══ Exercise inputs

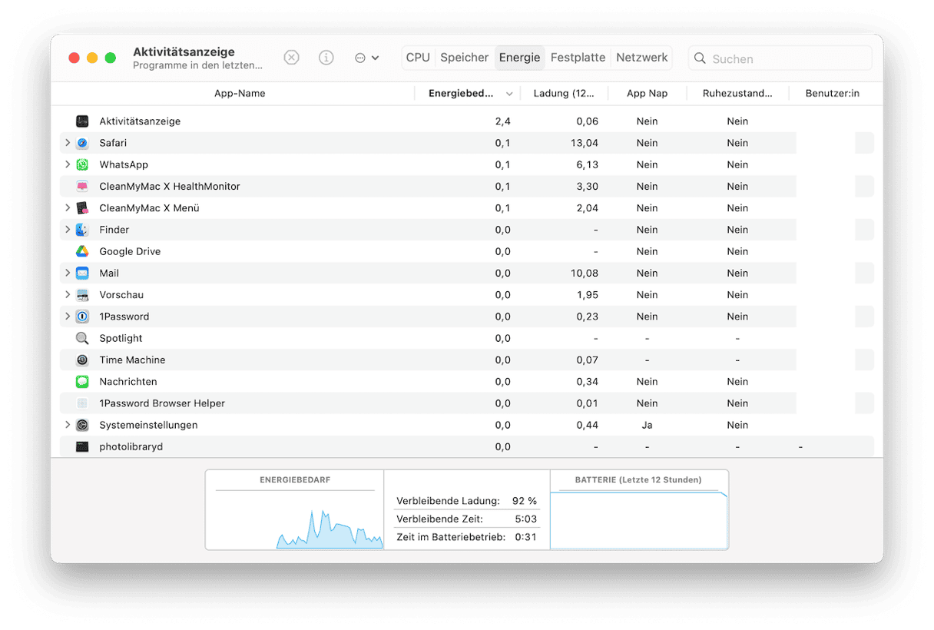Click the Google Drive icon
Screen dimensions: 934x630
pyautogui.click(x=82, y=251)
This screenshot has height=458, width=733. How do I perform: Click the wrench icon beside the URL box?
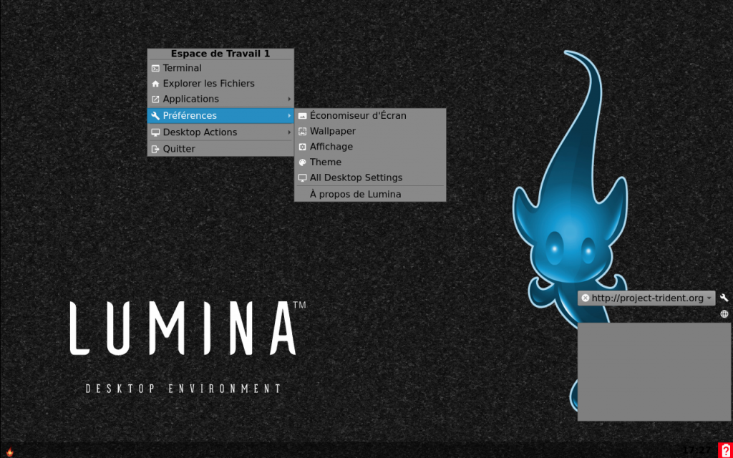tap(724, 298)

════

◆ Activity: From the line that contains "This screenshot has" through the last line of the listing, copy each line exactly; both end lines stay in, and pictures stay out.

◆ Task output:
This screenshot has height=458, width=733. How do I perform: Click the wrench icon beside the URL box?
tap(724, 298)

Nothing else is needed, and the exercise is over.